Yapılacak İş: Kayıtların ilk satırından başlayıp "coord(17,350)" içeren satırdan sonra durarak aradaki satırları, iki uç da dahil, hiç değiştirmeden ayıklayın.

Ham Kayıtlar:
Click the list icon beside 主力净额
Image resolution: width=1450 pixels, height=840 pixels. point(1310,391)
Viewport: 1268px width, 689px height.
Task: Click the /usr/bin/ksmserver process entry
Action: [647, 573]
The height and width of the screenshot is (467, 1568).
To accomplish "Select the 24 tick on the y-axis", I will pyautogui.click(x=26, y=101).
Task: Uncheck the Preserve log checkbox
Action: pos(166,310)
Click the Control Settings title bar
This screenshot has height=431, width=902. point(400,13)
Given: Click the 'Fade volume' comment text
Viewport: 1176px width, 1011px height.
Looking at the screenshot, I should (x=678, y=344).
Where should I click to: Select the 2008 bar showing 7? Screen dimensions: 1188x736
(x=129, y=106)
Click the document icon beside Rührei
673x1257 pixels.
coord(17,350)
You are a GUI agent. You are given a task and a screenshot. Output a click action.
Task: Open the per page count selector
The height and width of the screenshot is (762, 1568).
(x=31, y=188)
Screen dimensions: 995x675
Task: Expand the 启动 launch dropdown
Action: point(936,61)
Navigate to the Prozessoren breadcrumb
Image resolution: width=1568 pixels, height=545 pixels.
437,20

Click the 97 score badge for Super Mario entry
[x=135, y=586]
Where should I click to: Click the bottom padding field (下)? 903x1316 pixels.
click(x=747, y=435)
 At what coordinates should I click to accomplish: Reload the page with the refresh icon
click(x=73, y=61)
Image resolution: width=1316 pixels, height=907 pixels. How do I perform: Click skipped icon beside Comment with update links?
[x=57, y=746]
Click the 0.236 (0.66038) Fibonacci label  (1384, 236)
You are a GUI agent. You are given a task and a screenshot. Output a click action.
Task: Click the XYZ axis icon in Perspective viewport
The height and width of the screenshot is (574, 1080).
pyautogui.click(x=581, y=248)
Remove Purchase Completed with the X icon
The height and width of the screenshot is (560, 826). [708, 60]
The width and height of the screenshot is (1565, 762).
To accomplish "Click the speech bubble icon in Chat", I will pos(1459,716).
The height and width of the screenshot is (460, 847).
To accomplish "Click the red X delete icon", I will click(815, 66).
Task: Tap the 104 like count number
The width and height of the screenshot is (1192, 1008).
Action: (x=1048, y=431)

Yazılı Çözüm:
Click the list icon beside 主力净额
Image resolution: width=1450 pixels, height=840 pixels. point(1310,391)
Viewport: 1268px width, 689px height.
Task: Click the /usr/bin/ksmserver process entry
Action: [647, 573]
The height and width of the screenshot is (467, 1568).
To accomplish "Select the 24 tick on the y-axis", I will pyautogui.click(x=26, y=101).
Task: Uncheck the Preserve log checkbox
Action: pos(166,310)
Click the Control Settings title bar
This screenshot has height=431, width=902. point(400,13)
Given: Click the 'Fade volume' comment text
Viewport: 1176px width, 1011px height.
Looking at the screenshot, I should (x=678, y=344).
Where should I click to: Select the 2008 bar showing 7? Screen dimensions: 1188x736
(x=129, y=106)
Click the document icon beside Rührei
673x1257 pixels.
coord(17,350)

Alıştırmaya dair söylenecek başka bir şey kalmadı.